Leipzig, Germany: German police Monday arrested a Syrian man suspected of plotting a militant bomb attack after a two-day manhunt, in a case that has sparked fresh calls for greater checks on asylum seekers.

Authorities tightened security at airports and train stations after Jaber Al Bakr, 22, slipped through the police net Saturday when they raided his apartment and found several hundred grams of “an explosive substance more dangerous than TNT”.

Police finally got their man with the help of another Syrian, whom Al Bakr approached at the train station in the eastern city of Leipzig, seeking shelter, according to Spiegel Online.

The Syrian man allowed Al Bakr to stay at his apartment but when police arrived, they found the suspect tied up.

“We’ve succeeded, really overjoyed,” tweeted police early Monday. “The terror suspect Al Bakr was arrested overnight in Leipzig.”

Al Bakr was believed to have had online contact with Daesh, reported the Sueddeutsche Zeitung daily.

According to security sources quoted by the Sueddeutsche, he had built “a virtual bomb-making lab” in the flat in a communist-era housing block and was thought to have planned an attack against either one of Berlin’s two airports or a transport hub in his home state of Saxony.

Police had said that “even a small quantity” of the explosives “could have caused enormous damage”.

Local media reported that the material was TATP, the homemade explosive used by militants in the Paris and Brussels attacks.

Acting on a tip-off from the domestic intelligence agency, police commandos had sought to swoop on the Syrian early Saturday at his apartment building in the eastern city of Chemnitz, about 85km from Leipzig.

But he narrowly evaded police, local media said.

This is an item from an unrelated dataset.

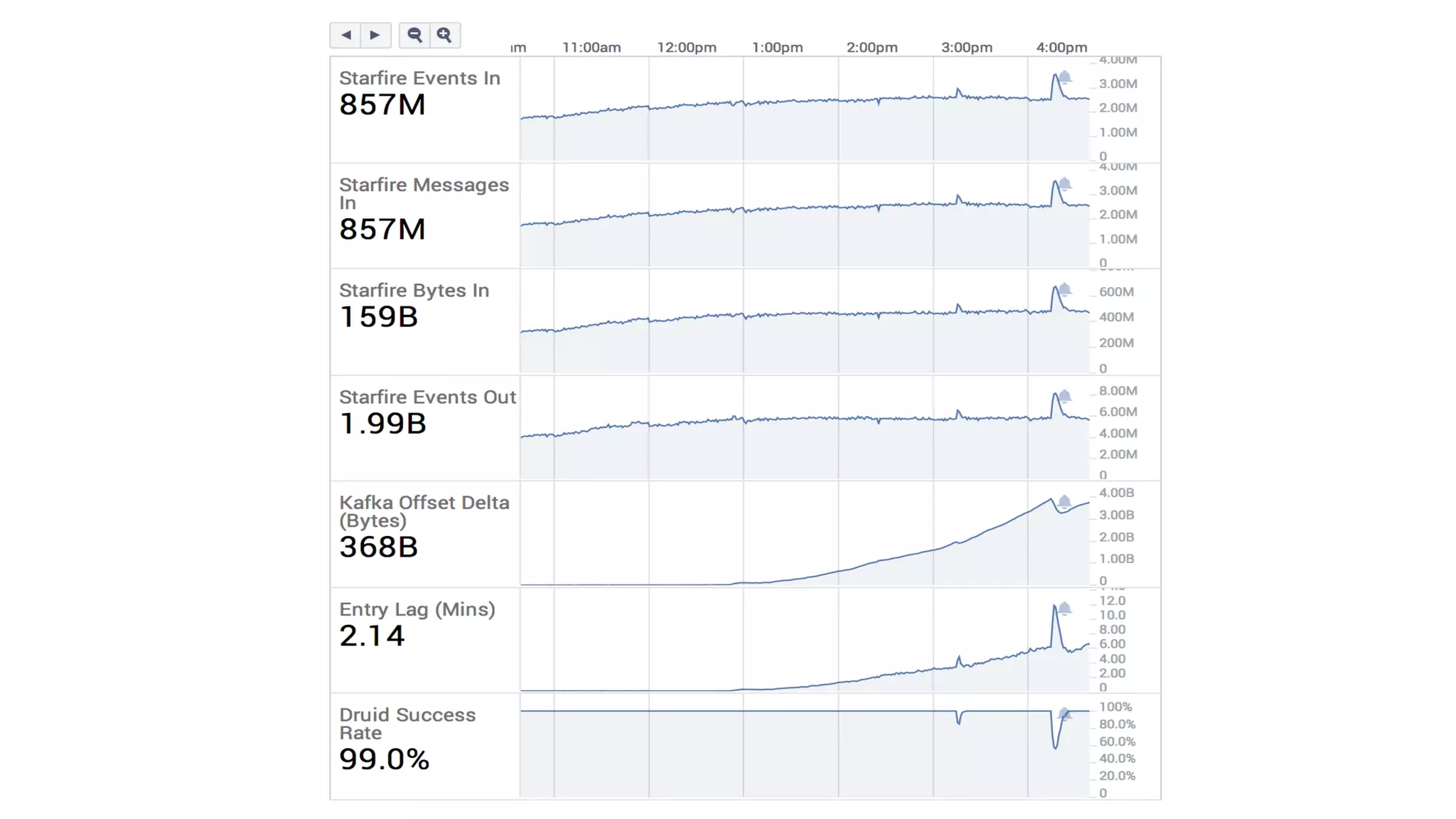Click alert bell on Starfire Bytes In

Al Bakr’s flatmate in Chemnitz was formally taken into custody Sunday, a day after being detained, as a suspected co-conspirator of a “serious act of violence”.

Police commandos on Sunday also raided the Chemnitz home of another suspected contact of Al Bakr, blasting open the door and taking away a man for questioning.

Spiegel said Al Bakr had entered Germany on February 18, 2015 and two weeks later filed a request for asylum, which was granted in June that year.

Germany has been on edge since two Daesh-claimed attacks in July — an axe rampage on a train in Wuerzburg that injured five, and a suicide bombing in Ansbach in which 15 people were hurt.

The bloodshed has fuelled concerns over Germany’s record influx of nearly 900,000 refugees and migrants last year.

Heightening public fears, German police say they have foiled a number of attacks this year.

In late September, police arrested a 16-year-old Syrian refugee in Cologne on suspicion he was planning a bomb attack in the name of Daesh.

A week earlier, they detained three men with forged Syrian passports who were believed to be a possible IS “sleeper cell” with links to those behind the November Paris attacks.

German authorities have urged the public not to equate refugees with “terrorists” but have acknowledged that more militants may have entered the country among the asylum seekers who arrived last year.

But Chancellor Angela Merkel’s conservative CDU party on Monday called for greater rights for secret services to carry out checks on asylum seekers.

“We see that the German secret service and federal intelligence service have no access currently to the main files of applicants,” the deputy leader of CDU’s parliamentary group, Michael Kretschmer, told local broadcaster MDR.

“That needs to change, we want the German secret services to have access to these files,” he added.

Separately, the vice-chief for Germany’s Federation of Police Officers, Sebastian Fiedler, urged the EU to improve its information exchange system.